An expert panel was needed to evaluate the SREQP. This expert panel was composed of specialists in atmospheric sciences, electronics engineering, and Semantic Web. These experts suggested a set of features that Linked-Sensors-Data and sensors Web systems should include. Subsequently, an Analytic Hierarchy Process was carried out before the comparison of SREQP with initiatives that were previously described. The results obtained demonstrate that SREQP initiative possesses the essential features of a Linked-Sensors-Data and sensors Web systems. Results also allowed for the illustration of the benefits SREQP.
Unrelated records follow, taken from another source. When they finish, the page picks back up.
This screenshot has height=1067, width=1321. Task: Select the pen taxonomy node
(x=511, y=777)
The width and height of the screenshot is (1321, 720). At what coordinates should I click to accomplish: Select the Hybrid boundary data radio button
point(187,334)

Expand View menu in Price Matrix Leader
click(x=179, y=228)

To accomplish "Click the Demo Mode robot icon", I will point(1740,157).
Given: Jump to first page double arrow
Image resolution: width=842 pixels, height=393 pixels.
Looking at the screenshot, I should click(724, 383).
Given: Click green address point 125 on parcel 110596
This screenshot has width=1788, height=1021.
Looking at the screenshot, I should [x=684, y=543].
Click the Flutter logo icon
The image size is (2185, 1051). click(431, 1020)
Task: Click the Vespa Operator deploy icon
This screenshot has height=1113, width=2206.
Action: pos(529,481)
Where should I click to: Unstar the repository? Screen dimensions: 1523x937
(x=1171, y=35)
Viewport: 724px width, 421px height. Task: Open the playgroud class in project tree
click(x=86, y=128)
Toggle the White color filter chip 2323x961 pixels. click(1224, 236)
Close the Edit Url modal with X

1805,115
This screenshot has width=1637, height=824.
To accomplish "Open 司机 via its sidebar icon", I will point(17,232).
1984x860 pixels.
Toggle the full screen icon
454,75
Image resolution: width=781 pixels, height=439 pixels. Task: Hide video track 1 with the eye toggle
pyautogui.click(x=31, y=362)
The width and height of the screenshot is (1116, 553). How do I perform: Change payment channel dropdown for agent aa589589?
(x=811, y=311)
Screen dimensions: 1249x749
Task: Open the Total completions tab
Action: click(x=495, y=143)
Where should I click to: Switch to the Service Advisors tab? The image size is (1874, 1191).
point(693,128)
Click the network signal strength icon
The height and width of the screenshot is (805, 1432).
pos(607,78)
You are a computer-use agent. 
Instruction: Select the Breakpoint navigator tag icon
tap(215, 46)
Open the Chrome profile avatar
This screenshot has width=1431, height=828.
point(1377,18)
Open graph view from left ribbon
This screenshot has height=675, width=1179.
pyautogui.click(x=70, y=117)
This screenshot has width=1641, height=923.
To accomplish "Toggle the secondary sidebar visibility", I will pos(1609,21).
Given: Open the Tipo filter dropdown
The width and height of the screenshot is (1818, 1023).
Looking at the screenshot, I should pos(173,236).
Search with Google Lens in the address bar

Future work will be focused on the extension of SREQP to retrieve and publish, in Linked Data format, information from other types of sensors, such as anemometers, thermometers, barometers, and hydrometers. The approach of SREQP is also expected to extend to the Internet of Things (IoT) in order to generate an important Linked Data source that would contain all possible information concerning electronic devices connected to the Internet. This knowledgebase of data extracted from sensor and electronic devices could be used to analyze this type of data and obtain statistical information, develop semantic recommender systems for energy saving, and develop prediction systems to avoid unnecessary energy expenditure. The approach of SREQP can also be extended to other types of information sources, such as social networks. However, priority will be addressed to sensors and devices that could provide real-time information about weather and environmental measurements as well as energy consumption.

Conflict of Interests

The authors declare that there is no conflict of interests regarding the publication of this paper.

Acknowledgments

Authors are grateful to National Technological of Mexico for supporting this research. This was sponsored by the National Council of Science and Technology (CONACYT), as well as by the Public Education Secretary (SEP) through PRODEP.